5. The pressurizable mattress (170) of any of claims 1 to 4, wherein the inflatable bladder (174) is positioned beneath at least one side portion of said cushion (180) for raising said one side portion.

6. The pressurizable mattress (170) of any of claims 1 to 5, wherein the illuminating energy is infrared light.

7. The pressurizable mattress (170) of any of claims 1 to 6, wherein the electromagnetic energy emitting device (194) and the electromagnetic energy receiving device (196) are opposite to each other in the mattress (170).

8. The pressurizable mattress (170) of any of claims 1 to 7, further comprising a means for altering the air volume of the inflatable cushion (180) depending on the result of the measurement by the measuring means, preferably comprising a means for inflating the inflatable cushion (180) when the measuring means reaches a predetermined measurement, more preferably comprising a pump for altering the pressure depending on the optical aperture.

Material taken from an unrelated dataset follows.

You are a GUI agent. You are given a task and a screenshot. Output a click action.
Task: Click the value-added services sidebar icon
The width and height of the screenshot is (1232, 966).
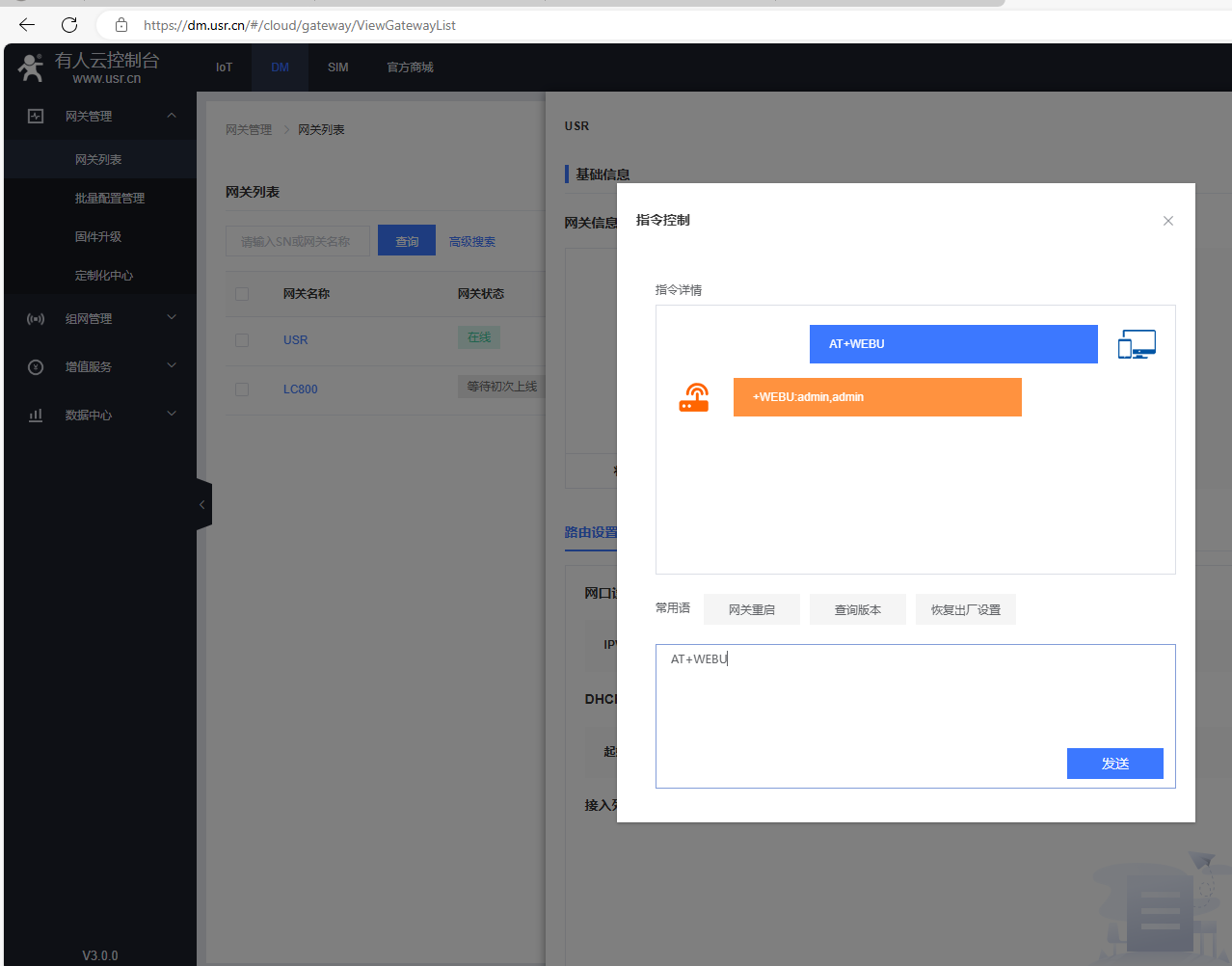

9. The pressurizable mattress (170) of any of claims 1 to 8, wherein the predetermined measurement is effected just before the upper surface of the inflatable cushion (180) contacts the lower surface of the inflatable cushion (180).

10. The pressurizable mattress (170) of any of claims 1 to 9, wherein said measuring means determines when a patient is off the mattress (170), or wherein said measuring means determines a change of weight of a patient.

11. The pressurizable mattress (170) of any of claims 1 to 10, further comprising a mattress cover (175) that receives the electromagnetic energy receiving device or light receiving device (196), the electromagnetic energy emitting device or light emitting device (174), and the inflatable cushion (180).

12. The pressurizable mattress (170) of any of claims 1 to 11, wherein the inflatable cushion (180) is made of a colored material translucent for the electromagnetic energy or light emitted by the electromagnetic energy emitting device or light emitting device (194).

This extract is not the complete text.